Communiqué de presse de Nature et Progrès


LA CERTIFICATION HVE : HAUTE VALEUR CONTRE L'ENVIRONNEMENT


Alès, le 29 septembre 2009


Après les députés, les sénateurs s'apprêtent à instaurer avec la loi Grenelle II une nouvelle
certification des exploitations agricoles.
Avec trois niveaux de contraintes différents, dont les deux premiers se contentent de qualifier le
respect de la réglementation générale, ce nouveau label "Haute Valeur Environnementale" (HVE) va
avant tout ajouter de la confusion dans l'esprit des consommateurs. Cette confusion ne vise selon
nous qu'à affaiblir l'agriculture biologique, plébiscitée par les consommateurs.

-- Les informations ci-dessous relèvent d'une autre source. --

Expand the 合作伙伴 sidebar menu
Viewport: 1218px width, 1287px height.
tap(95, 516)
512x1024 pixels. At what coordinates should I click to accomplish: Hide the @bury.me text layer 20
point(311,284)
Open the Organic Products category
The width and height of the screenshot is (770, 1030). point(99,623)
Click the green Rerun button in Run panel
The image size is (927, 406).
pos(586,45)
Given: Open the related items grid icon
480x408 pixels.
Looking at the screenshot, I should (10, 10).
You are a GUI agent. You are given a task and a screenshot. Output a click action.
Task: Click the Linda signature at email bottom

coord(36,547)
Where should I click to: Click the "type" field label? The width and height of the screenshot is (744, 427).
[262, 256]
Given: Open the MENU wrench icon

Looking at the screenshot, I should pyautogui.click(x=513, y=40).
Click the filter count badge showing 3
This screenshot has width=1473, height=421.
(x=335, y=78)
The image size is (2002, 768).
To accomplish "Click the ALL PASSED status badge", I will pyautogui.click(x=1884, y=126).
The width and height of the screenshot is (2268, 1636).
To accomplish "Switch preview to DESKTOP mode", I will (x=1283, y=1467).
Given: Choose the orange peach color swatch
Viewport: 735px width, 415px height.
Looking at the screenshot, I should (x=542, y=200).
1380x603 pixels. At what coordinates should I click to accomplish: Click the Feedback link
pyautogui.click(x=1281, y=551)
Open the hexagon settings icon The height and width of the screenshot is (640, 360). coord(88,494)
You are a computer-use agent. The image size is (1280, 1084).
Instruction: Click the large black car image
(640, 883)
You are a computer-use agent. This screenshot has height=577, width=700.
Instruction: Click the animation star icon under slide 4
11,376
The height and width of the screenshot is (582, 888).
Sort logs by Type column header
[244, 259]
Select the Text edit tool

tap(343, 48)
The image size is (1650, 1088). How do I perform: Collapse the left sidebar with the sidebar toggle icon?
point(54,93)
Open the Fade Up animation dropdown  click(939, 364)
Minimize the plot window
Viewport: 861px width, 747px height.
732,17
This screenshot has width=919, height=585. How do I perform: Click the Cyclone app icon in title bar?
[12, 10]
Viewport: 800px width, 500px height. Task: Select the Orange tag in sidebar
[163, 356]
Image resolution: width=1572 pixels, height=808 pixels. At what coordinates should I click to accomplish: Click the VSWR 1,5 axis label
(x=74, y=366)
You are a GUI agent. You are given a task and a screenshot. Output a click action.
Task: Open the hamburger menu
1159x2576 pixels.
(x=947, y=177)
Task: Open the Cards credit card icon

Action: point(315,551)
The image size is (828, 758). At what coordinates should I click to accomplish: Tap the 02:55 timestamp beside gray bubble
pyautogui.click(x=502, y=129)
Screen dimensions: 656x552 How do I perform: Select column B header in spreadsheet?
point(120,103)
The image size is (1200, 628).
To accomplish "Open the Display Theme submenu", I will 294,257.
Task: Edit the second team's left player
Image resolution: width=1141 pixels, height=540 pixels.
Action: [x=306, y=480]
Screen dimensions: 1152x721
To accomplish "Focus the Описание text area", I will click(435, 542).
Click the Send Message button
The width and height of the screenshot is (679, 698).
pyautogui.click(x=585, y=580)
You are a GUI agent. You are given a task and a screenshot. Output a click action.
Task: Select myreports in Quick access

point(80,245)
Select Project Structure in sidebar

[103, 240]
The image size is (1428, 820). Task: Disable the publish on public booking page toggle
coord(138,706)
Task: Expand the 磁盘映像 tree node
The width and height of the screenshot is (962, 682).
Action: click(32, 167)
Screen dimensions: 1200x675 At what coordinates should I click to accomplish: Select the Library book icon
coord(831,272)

1. En n'interdisant pas explicitement le recours aux pesticides, en laissant entendre que l'utilisation
de pesticides ou d'OGM peut être favorable à l'environnement, la certification HVE va rendre leur
utilisation obligatoire. Par exemple, au prétexte de risques sanitaires facilement maîtrisables par des
méthodes naturelles, elle interdira l’emploi des Préparations Naturelles Peu Préoccupantes (comme
le purin d'ortie) qu'un récent décret condamne à se voir refuser toute Autorisation de Mise sur le
Marché. L'utilisation des pesticides toxiques, seuls à disposer de cette autorisation, deviendra de
fait un passage obligé.


2. En imposant, comme toute certification, un excès de bureaucratie, une charge financière directe
pour son contrôle et des contraintes inaccessibles aux petites exploitations diversifiées, elle
accélèrera leur marginalisation puis leur disparition.
Ainsi, un petit maraîcher de montagne qui pratique l'agriculture biologique sur les seules terres de
fond de vallée disponibles en bord de rivière se verra exclu au prétexte qu'il lui faut y cultiver des
bandes enherbées et y conserver des friches baptisées "infrastructures écologiques". A contrario, un
gros exploitant utilisant des pesticides et des engrais polluants se verra qualifié HVE au prétexte qu'il
dispose d'assez de terres pour ne pas en épandre sur les quelques mètres qui bordent la rivière, et
pour louer ses bois inexploités à des sociétés de chasse.
Le respect de l'environnement ne peut pas résulter de contraintes bureaucratiques décidées dans
des bureaux parisiens. Il nécessite des mesures simples comme l'interdiction des produits chimiques
de synthèse et des OGM. Rappelons que définir les contraintes appropriées à chaque territoire ne
peut se faire qu’avec la participation de l'ensemble des acteurs locaux.
Nature & Progrès appelle les sénateurs à refuser ce détournement grotesque des aspirations de la
population à plus de respect de l'environnement par les agriculteurs.